Il n’y aurait donc rien à gagner à vouloir supprimer les émotions négatives de nos vies. Il faut donc apprendre à les vivre le plus sereinement possible. Susan David insiste sur ce point : avoir des pensées négatives ou vivre des émotions difficiles n’est pas néfaste, c’est de rester accrocher à elles qui l’est. Et lorsqu’on ne les vit pas, celles-ci restent quand même tout près et nous « hantent » d’une certaine façon.

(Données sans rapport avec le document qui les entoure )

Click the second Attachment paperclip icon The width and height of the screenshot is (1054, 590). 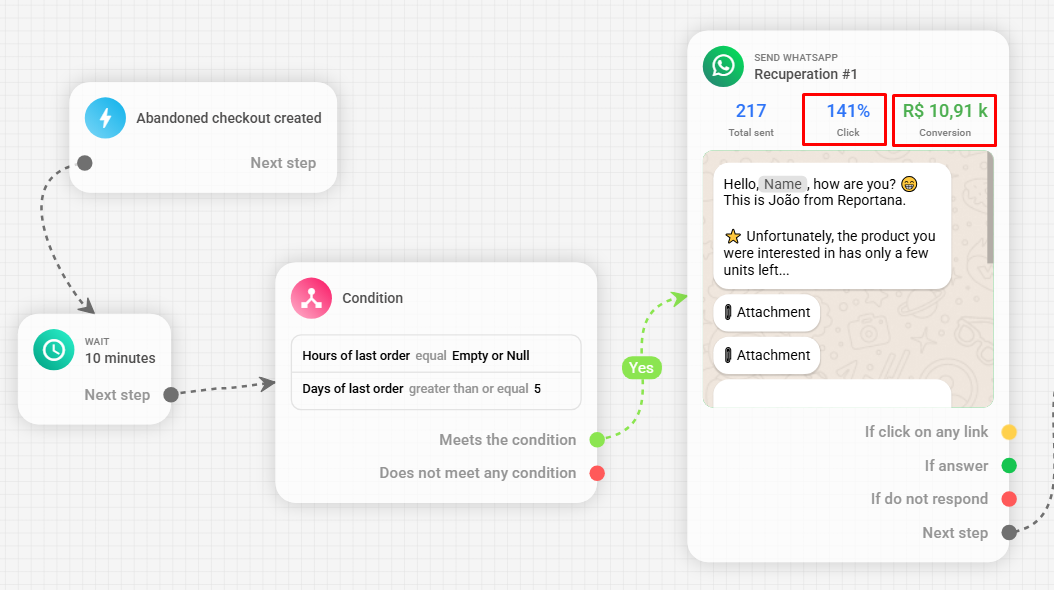(728, 356)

Voici 3 étapes pour accepter de vivre nos émotions difficiles :
— Identifier spécifiquement l’émotion
Il ne faut pas se contenter de choisir entre deux extrêmes (comme heureux ou malheureux ou encore stressé ou calme). Tout n’est pas noir ou blanc! Il existe une palette d’émotions pour définir ce qu’on ressent. Stressé peut se décliner en terrassé, accablé, nerveux, soucieux, inquiet, dans le doute, incertain, etc. La précision permet de clarifier le ressenti et de mieux identifier ses causes. Aussi, tu seras davantage en mesure de t'activer pour apporter des changements et trouver des solutions.

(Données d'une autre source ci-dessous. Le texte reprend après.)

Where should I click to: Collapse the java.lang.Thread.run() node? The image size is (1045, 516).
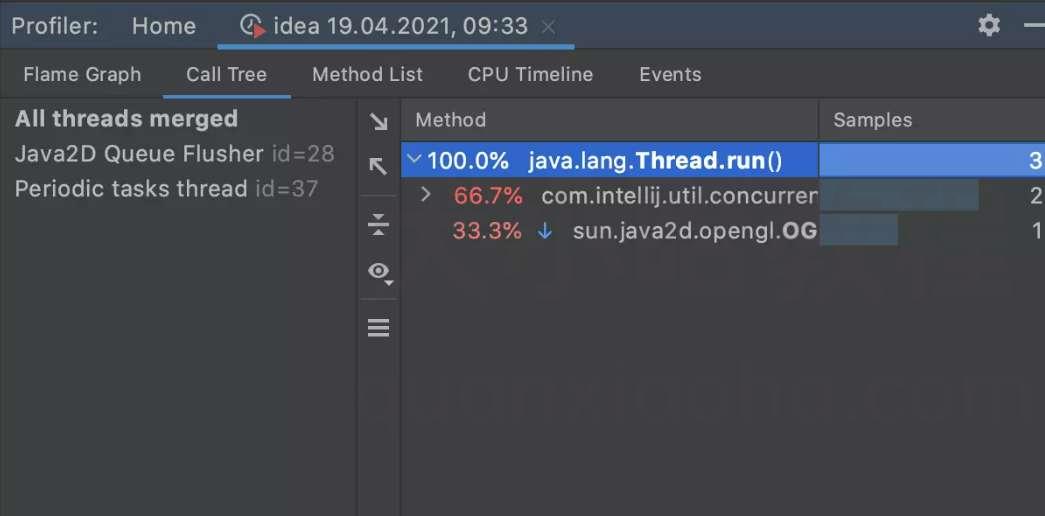[x=414, y=160]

— Accueillir l’émotion avec compassion
Bye bye la culpabilité, la honte, le jugement ou la gêne! Vis ce que tu as à vivre. Et ne t'empresse pas à repousser l’émotion qui t'habite. Elle t'est utile. Apprends à l’accueillir avec compassion. L’auteure estime que la compassion est un espace intérieur sécuritaire où tu t'autorises à prendre des risques et à t'aimer, peu importe ce qui survient.
— Écouter ce que raconte cette émotion
En un sens, cette émotion arrive avec un bagage, une histoire. Mais pour l’écouter, tu dois d’abord mettre de la distance entre toi et l’émotion. Il est aussi important de faire la distinction : tu n'es pas l’émotion. Elle ne te définit pas. Au lieu de dire « je suis stressée », dis plutôt « je remarque que je ressens du stress ». La différence est subtile, mais nécessaire pour ne pas que tu te sentes définie par une émotions qui te visite. Ensuite, tu parviendras à écouter ce que raconte ton émotion. À force de pratiquer, tu remarqueras mieux ce qu’elle met en relief dans ta vie. Tes observations te permettront d’avancer, de faire des choix et de poser des gestes.
Enfin, n’oublie pas que les émotions négatives ou positives ne sont pas un état permanent. Elles fluctuent, changent, s’intensifient, se calment, etc. Bref, elles sont en mouvement. Et ça tombe bien : tu détiens le potentiel en toi pour les vivre et les accueillr.